Friday, June 24, 2011

Foooood, Part I

Tonight, since we had a late-ish and large-ish lunch, for dinner we decided to walk up the street to Santorini Mou, which we’d read on TripAdvisor is a fun, friendly taverna with good food. And is it ever! Foodwise, we just ordered some appetizers: Paul’s favorite taramosalata (fish roe dip), a salad, and our two must-have items: saganaki and tomato balls. They call them "tomato fritters" at this restaurant, but they are the same thing: in Greek, tomato keftides. I’m thinking that Paul and I should stay in Santorini for an extended period and research the definitive survey on tomato balls and saganaki in Santorini. No sacrifice too great for scholarship!

The saganaki I’ve had in the past (all in the States) falls into two categories: okay-to-pretty-good fried cheese, and the saganaki at Symposium on West 113th Street in NYC, which is the food I’ll be greeted with in heaven (along with their tsatsiki, warm pita bread, and a nice glass of red wine). At Symposium, they do it in the showy "hoopa!" style: they douse the cheese in brandy, put a match to it, and bring it out in flaming fanfare shouting "hoopa" The first time I ordered it, I was a grad student at Columbia and didn’t realize about the fanfare. It was kind of embarrassing--but I got over it more or less immediately, once I tasted the cheese! The waiters put the plate in front of you while it’s still on fire, and hand you a small plate of lemon wedges. After the cheese has reached the desired degree of brown bubbliness, you squeeze lemon juice on it to put the fire out. Then you eat it with the aforementioned warm pita bread, and swoon with delight!

Anyway, I’d been looking around for "flaming cheese" saganaki here in Santorini, to no avail. I asked the nice waiter at MamaThira in Fira about it and he said that Santorini doesn’t really do that, it’s just for show. "For the eye," said Theodore. So I decided--despite those previous disappointing experiences--to give the non-flaming type of saganaki another try. Or seven. Or ninety. It is indeed heaven on a plate, and Santorini Mou’s didn’t disappoint. And their tomato balls may be the best ones yet. We’ve had them several places now: the first being at the very first lunch we had in Fira that day we went into town to find clip-on sunglasses for Paul. We’d passed MamaThira on the way up the coastline. I’d read about it--on TripAdvisor, where Linkelse?--so we decided to go there for lunch. It’s lovely, has a great view of the caldera, and the service couldn’t have been better. The tomato balls came with the prix fixe lunch (along with Santorini salad with fresh soft cheese, and a gorgeous grilled fresh local sea bass--actually, this is still one of my favorite meals we’ve had here). We fell in immediate love with the tomato balls and have ordered them at least once a day since! I found a recipe online that looks close to the ones we had:

http://www.greek-recipe.com/static/content/Tomato_balls.html

I’m finding fresh dill (rather than mint) to be the herb of choice here, though.

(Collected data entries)
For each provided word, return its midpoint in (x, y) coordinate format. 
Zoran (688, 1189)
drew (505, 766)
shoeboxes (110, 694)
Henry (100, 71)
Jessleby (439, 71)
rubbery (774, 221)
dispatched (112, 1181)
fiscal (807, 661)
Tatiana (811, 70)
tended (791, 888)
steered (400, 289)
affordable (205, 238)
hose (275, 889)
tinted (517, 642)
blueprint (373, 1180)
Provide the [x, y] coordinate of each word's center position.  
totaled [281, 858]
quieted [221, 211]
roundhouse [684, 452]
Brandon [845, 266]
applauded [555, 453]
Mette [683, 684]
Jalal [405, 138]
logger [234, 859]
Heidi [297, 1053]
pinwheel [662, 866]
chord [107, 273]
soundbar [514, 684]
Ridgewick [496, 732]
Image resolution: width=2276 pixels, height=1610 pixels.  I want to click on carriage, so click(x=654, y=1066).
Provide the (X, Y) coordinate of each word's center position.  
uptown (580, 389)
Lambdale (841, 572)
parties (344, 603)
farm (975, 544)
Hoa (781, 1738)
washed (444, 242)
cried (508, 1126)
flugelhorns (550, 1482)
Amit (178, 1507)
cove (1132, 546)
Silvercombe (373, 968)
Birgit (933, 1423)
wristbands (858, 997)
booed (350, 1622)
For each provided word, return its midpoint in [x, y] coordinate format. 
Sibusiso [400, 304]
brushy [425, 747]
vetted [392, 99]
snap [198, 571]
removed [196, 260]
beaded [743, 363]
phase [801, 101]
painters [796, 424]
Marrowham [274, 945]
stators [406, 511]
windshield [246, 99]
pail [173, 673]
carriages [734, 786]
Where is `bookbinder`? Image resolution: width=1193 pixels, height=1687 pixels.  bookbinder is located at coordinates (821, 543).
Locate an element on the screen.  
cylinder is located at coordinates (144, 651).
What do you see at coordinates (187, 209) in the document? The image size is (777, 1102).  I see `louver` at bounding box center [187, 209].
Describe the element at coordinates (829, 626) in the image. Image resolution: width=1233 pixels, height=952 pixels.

What this exercise asks:
- 1) Duplicate the passage of the Santorini food post starting with "Tonight, since we" and going on through "great for scholarship!".
- 2) Answer these questions about the Santorini food post:
(a) What name does Santorini Mou use for tomato balls?
(b) On which street in NYC is Symposium located?
(c) Which herb does the writer find to be the herb of choice in Santorini in place of mint?
- 3) Take the Santorini food post further, beginning right after its final sentence.

Answers for this exercise:
- 1)
Tonight, since we had a late-ish and large-ish lunch, for dinner we decided to walk up the street to Santorini Mou, which we’d read on TripAdvisor is a fun, friendly taverna with good food. And is it ever! Foodwise, we just ordered some appetizers: Paul’s favorite taramosalata (fish roe dip), a salad, and our two must-have items: saganaki and tomato balls. They call them "tomato fritters" at this restaurant, but they are the same thing: in Greek, tomato keftides. I’m thinking that Paul and I should stay in Santorini for an extended period and research the definitive survey on tomato balls and saganaki in Santorini. No sacrifice too great for scholarship!

- 2)
(a) Tomato fritters
(b) West 113th Street
(c) Fresh dill

- 3)
We will be continuing our survey of saganaki and keftedes for the rest of the time we’re here in Santorini (till Wednesday). Tomorrow we’re hoping to go to an out-of-the-way place in the middle of the island that’s supposed to have both the best AND second best saganaki on Santorini. Hmmmm, we’ll need to investigate this claim thoroughly.

Anyway, we had a great time at Santorini Mou. They take photos of everyone who eats there (yes, everyone!) and put them in books that they ask you to sign. They have a special book for honeymooners (Santorini is one of the honeymoon capitals of the Universe, apparently!). There was another honeymoon couple at dinner--a young couple from Istanbul, of all places. The owner had splits of sweet champagne brought for each of the couples, then serenaded us with "When I’m Sixty-Four." It was a lovely evening, and you could see that everyone there--and there were people there from all over the world--was having a great time. Ah, Santorini!

Two weird things: I’ve been surprised to find that pita bread--that staple of all Greek restaurants in America--is not all that popular here in Greece. They have it, of course. You’ll get it if you’re having a gyro--and maybe if you’re having souvlaki. Otherwise, you get regular rolls or French/Italian-style bread. It just seems wrong to eat tsatsiki (which is, if you are unacquainted, a delicious dip made of Greek yogurt and garlic, sometimes with cucumber, parsley, and olive oil) with a roll. You can ask for pita and they’ll bring it to you--but they’ll look at you funny.

Second weird thing: we’ve been eating (not to mention drinking) our way from London to Istanbul to Athens to Santorini--and I haven’t gained a pound. In fact, I may have lost a few! I’m attributing it to lots of walking, as well as a diet heavy in salads and fresh fish, and Greek yogurt and fresh fruit for breakfast every morning. It seems to offset the wine and excessive amounts of bread! Haven’t had any pasta since leaving Santa Fe: this is possibly the longest I’ve ever gone without pasta! Well, next stop is Rome--I’ll get back to you on that weight loss thing.